● Task objective:
Extend the abstract below on monoamines in glioblastoma, starting right after its final sentence.

● Provided passage:
<<<<
Monoamines in glioblastoma: complex biology with therapeutic potential

Abstract

Glioblastoma (GBM) is characterized by extremely poor prognoses, despite the use of gross surgical resection, alkylating chemotherapeutic agents, and radiotherapy. Evidence increasingly highlights the role of the tumor microenvironment in enabling this aggressive phenotype. Despite this interest, the role of neurotransmitters, brain-specific messengers underlying synaptic transmission, remains murky. These signaling molecules influence a complex network of molecular pathways and cellular behaviors in many CNS-resident cells, including neural stem cells and progenitor cells, neurons, and glia cells. Critically, available data convincingly demonstrate that neurotransmitters can influence proliferation, quiescence, and differentiation status of these cells. This ability to affect progenitors and glia-GBM-initiating cells-and their availability in the CNS strongly support the notion that neurotransmitters participate in the onset and progression of GBM. This review will focus on dopamine and serotonin, as studies indicate they contribute to gliomagenesis. Particular attention will be paid to how these neurotransmitters and their receptors can be utilized as novel therapeutic targets. Overall, this review will analyze the complex biology governing the interaction of GBM with neurotransmitter signaling and highlight how this interplay shapes the aggressive nature of GBM.
>>>>
● Material supplied:
<<<<
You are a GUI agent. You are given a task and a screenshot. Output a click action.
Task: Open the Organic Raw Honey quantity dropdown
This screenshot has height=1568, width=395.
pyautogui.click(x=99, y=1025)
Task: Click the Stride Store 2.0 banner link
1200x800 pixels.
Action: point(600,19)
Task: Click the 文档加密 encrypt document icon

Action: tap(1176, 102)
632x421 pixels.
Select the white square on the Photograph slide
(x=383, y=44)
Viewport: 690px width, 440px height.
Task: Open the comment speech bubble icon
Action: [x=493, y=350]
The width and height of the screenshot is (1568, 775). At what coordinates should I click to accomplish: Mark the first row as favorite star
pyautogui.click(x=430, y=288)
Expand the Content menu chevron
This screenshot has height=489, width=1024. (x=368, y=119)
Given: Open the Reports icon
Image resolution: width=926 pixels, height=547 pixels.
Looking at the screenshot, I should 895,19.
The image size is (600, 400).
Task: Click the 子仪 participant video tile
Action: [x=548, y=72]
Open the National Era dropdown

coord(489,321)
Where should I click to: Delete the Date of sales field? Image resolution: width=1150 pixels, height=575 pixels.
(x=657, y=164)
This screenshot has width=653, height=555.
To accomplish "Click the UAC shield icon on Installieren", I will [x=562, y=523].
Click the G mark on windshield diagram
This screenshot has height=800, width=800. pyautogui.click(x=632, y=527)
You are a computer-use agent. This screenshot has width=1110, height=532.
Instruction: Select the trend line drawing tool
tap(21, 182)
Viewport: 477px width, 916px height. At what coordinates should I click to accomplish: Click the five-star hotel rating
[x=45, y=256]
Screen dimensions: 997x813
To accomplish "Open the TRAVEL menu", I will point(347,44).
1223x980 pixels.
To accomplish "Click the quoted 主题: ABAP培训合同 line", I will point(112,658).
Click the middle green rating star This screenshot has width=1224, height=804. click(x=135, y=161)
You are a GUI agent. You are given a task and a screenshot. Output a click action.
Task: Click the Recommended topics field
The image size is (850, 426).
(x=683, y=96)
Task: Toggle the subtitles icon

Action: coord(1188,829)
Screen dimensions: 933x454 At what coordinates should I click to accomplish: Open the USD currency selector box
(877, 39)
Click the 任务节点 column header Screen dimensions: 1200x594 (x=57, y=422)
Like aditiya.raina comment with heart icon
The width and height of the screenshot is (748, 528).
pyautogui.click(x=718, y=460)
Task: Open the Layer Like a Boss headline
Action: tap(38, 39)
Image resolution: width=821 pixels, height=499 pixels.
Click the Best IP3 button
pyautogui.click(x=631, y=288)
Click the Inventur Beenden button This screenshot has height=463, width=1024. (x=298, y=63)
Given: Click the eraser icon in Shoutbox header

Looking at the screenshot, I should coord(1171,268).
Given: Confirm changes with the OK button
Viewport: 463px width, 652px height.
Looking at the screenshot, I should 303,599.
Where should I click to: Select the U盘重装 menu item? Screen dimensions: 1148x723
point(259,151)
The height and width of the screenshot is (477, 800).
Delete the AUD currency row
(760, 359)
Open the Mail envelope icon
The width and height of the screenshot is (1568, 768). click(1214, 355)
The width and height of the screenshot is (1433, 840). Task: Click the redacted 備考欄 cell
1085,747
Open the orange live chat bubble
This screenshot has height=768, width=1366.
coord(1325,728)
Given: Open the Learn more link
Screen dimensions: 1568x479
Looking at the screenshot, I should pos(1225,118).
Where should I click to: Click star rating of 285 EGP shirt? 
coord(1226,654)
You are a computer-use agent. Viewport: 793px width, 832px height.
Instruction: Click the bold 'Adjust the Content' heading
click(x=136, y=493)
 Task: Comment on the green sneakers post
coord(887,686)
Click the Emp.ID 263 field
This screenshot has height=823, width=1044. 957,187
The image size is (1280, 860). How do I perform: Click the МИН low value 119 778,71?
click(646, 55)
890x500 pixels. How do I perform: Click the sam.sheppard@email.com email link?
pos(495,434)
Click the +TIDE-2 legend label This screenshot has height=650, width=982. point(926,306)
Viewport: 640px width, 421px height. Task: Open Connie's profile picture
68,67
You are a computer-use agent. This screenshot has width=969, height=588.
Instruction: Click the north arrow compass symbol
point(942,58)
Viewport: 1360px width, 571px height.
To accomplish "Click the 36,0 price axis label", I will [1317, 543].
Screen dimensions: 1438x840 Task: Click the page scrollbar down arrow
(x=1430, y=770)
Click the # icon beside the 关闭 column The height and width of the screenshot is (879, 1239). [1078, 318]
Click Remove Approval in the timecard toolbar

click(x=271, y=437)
>>>>
● Result:
Fig. 1

Synaptic monoamines in the microenvironment can influence tumor growth and angiogenesis. GBM cells exist in a highly specific microenvironment and are exposed to many secreted factors. Spillover of both dopamine and serotonin from the synaptic cleft is likely to interact with both GBM cells and surrounding endothelial cells. Given that these cells express receptors for monoamines, activation of these receptors can influence GBM onset and progression, as well as endothelial cell behavior. A wide range of receptors exist for each transmitter, meaning the specific composition of each tumor and its surrounding stromal cells will play a critical role in the effect of these transmitters. For example, it has been shown that certain serotonin receptors can influence MAPK signaling and gene expression. Likewise, activation of dopamine receptors can alter the cell cycle status of tumor cells. Thus, monoamines present in the microenvironment may represent a key player in GBM progression and a potential novel therapeutic target.